Citizenship of the European Union
Citizenship of the European Union
Since the Maastricht Treaty, the European Union took a more socio-political stand, contrasting with the original idea of an economic community. The TEU and TFEU introduced the concept of European citizenship: a ‘People’s Europe’. The content of EU citizenship is however ambiguous: is it the primary legal status for Member States' nationals or is it supplemental or residual? The answer lays probably in between: it does not yet displace the centrality of national citizenship as EU citizenship is derived from the nationality of a Member State and EU law does not regulate conditions under which a Member State confers nationality.
Articles 21-25 TFEU elaborate on the rights summarized in Arts. 20(2)a-d. Those rights have had an impact on the existing body of EU law, including the Directive 2004/38 which implements some aspects of the Treaty provisions on citizenship. The Directive created a single legal regime for free movement and residence within the context of citizenship while maintaining the acquired rights of workers.
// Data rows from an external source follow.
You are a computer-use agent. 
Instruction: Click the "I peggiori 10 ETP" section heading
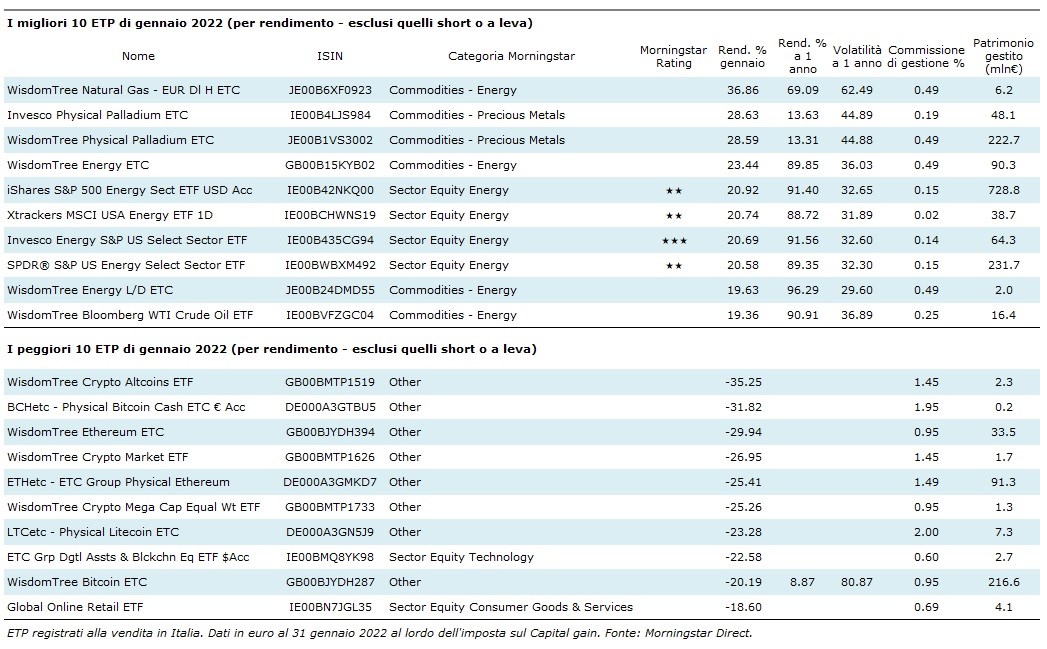pyautogui.click(x=271, y=349)
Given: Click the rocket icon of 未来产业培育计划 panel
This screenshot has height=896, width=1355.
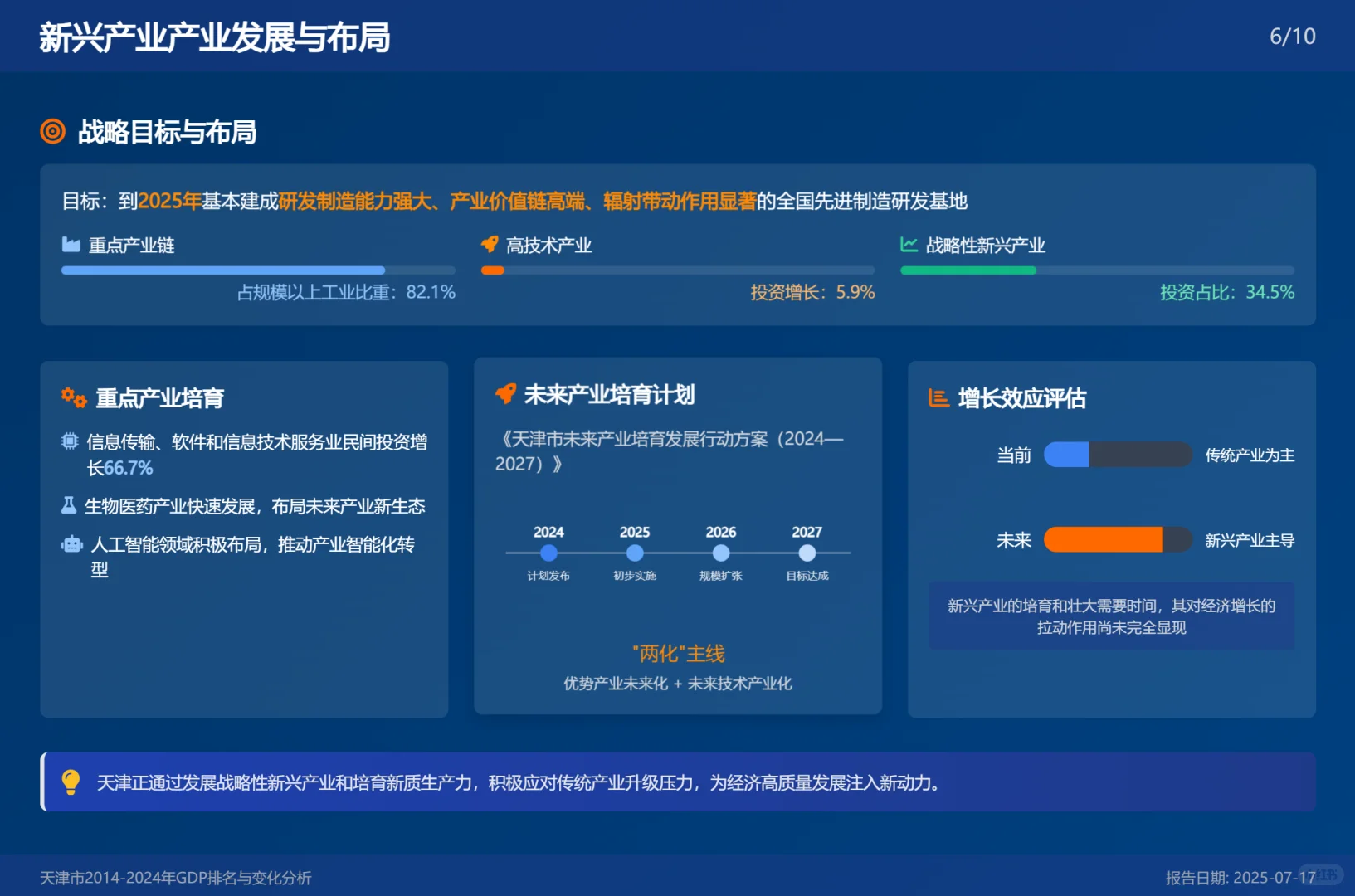Looking at the screenshot, I should 505,395.
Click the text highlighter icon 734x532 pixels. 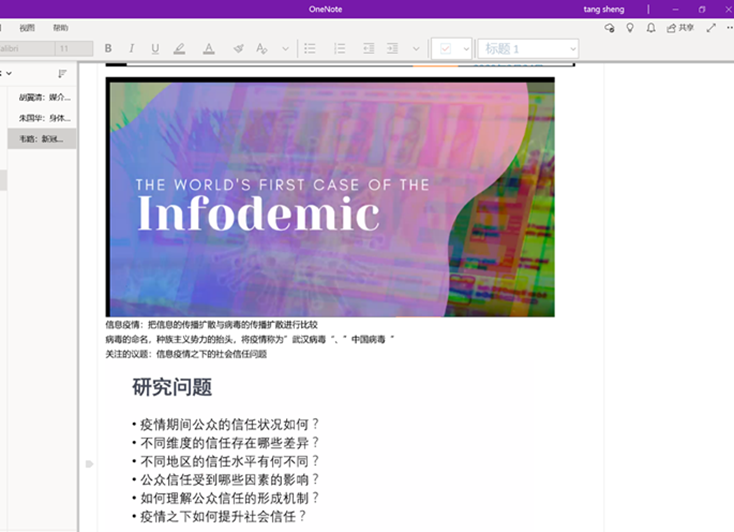tap(179, 48)

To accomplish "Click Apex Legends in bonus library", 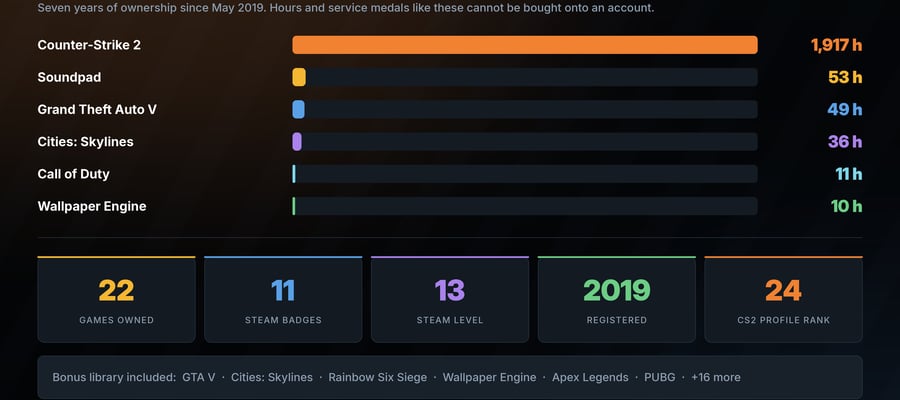I will pos(590,377).
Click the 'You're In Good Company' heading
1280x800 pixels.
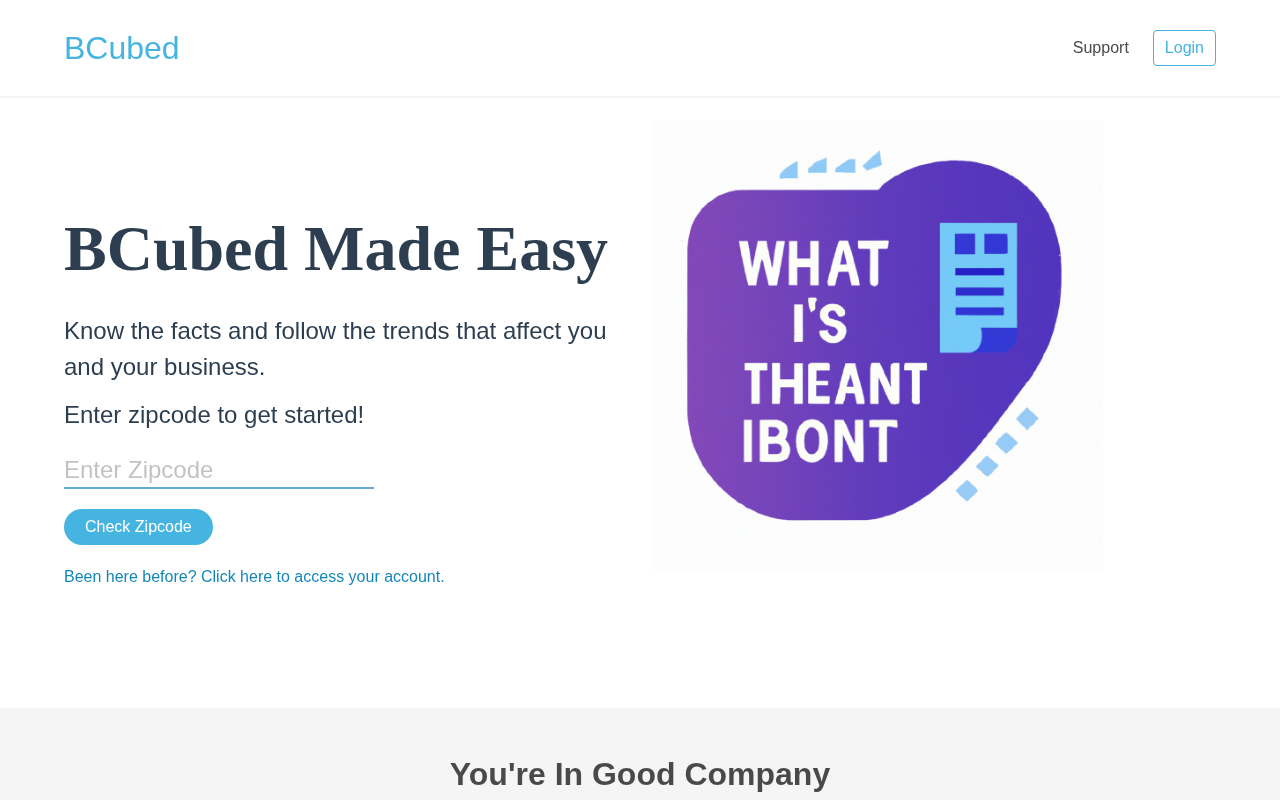tap(640, 774)
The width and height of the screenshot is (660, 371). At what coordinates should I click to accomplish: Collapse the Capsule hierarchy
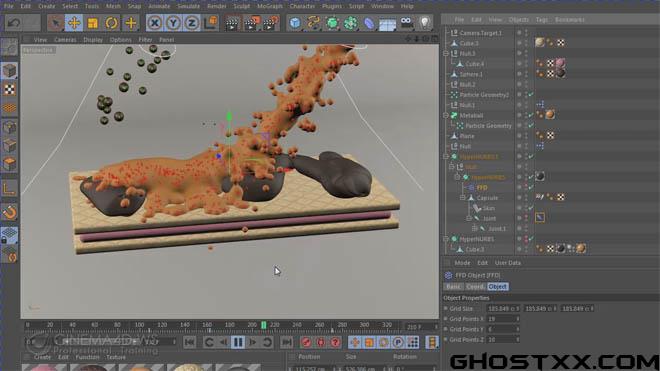(x=463, y=198)
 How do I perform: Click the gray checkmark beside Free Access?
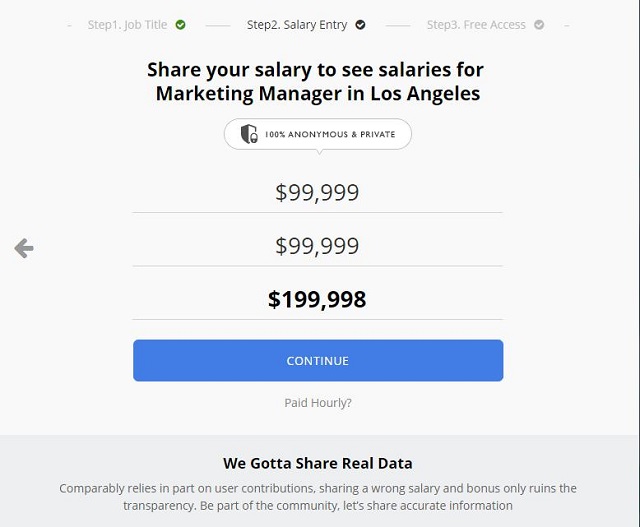point(540,25)
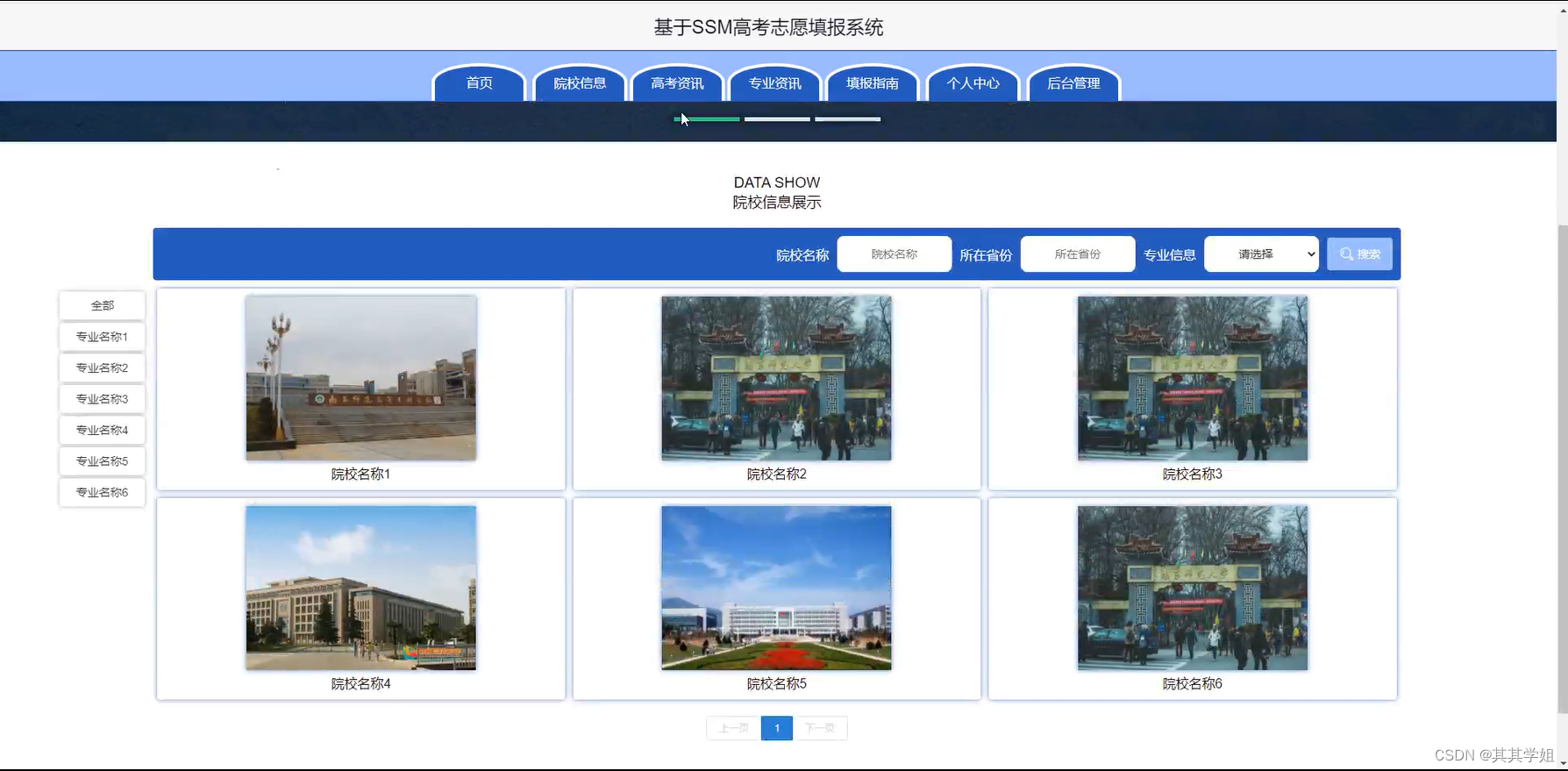Select the third carousel slide indicator
The height and width of the screenshot is (771, 1568).
[x=847, y=119]
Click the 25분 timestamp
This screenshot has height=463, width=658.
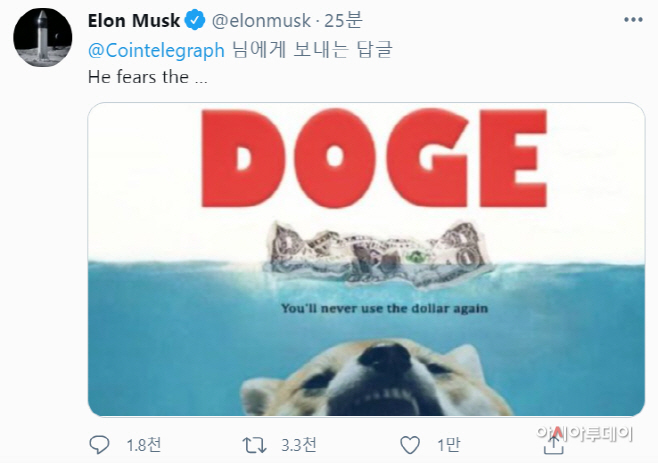point(336,21)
The Directive discusses it several contexts:
- the initial 3-month period of residence
- the general right of residence
- the right of permanent residence
- the reduction in formalities required for entry and residence
- the general right to equal treatment (to all EU citizens)
Art. 20 TFEU created an autonomous and directly effective right of movement and residence.
Art. 20 changed the previous legal situation: it created the autonomous and directly effective right of movement and residence, regardless of whether the person concerned falls within any of the previously existing EU law status category (worker, former worker, job-seeker, protected family member) as well as other categories: students, retired workers, and catch-all category of non-economically active citizens.